━━━ Available data ━━━
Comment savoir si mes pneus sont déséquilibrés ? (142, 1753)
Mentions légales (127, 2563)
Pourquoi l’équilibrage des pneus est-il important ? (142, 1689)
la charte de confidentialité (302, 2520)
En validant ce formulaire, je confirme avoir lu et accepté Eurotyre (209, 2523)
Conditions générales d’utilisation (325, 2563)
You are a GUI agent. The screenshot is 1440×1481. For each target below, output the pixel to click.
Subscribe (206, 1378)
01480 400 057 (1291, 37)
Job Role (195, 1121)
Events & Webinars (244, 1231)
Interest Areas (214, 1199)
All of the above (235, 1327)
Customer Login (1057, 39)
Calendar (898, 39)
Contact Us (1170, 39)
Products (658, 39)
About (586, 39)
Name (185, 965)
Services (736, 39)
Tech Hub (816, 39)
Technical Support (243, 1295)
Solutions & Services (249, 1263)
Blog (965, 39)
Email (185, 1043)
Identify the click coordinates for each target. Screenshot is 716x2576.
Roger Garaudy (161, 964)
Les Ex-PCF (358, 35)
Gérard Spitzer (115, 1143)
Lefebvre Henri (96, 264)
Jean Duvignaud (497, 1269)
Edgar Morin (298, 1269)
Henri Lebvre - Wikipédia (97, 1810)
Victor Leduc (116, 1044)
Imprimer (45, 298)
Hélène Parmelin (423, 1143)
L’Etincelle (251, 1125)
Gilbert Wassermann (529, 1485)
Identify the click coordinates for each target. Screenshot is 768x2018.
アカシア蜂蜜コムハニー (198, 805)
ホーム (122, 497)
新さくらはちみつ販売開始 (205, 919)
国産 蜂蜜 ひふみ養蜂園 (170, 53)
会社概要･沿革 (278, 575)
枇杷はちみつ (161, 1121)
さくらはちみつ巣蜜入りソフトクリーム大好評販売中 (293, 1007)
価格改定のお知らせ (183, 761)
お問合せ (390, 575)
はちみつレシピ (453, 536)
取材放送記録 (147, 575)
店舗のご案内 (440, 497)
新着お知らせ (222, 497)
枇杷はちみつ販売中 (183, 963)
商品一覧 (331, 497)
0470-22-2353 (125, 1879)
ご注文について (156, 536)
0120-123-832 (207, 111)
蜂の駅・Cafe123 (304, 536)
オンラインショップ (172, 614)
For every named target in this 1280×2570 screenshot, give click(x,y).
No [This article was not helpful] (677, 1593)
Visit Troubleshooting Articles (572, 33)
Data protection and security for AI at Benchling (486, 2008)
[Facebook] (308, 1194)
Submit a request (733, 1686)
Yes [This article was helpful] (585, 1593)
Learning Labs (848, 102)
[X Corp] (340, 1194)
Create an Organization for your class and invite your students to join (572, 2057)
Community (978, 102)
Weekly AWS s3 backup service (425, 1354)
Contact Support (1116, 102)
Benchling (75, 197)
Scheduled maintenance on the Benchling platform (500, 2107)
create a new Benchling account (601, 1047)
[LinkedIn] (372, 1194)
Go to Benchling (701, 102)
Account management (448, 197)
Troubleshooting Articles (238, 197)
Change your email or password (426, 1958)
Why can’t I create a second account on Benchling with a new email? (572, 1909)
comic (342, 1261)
━━━
- What the exercise asks: Pick out every line of the items above that contains the word "coordinates", and copy each one in full.

- Reply:
Identify the click coordinates for each target. Screenshot is 716x2576.
Identify the click coordinates for each target. Screenshot is 768x2018.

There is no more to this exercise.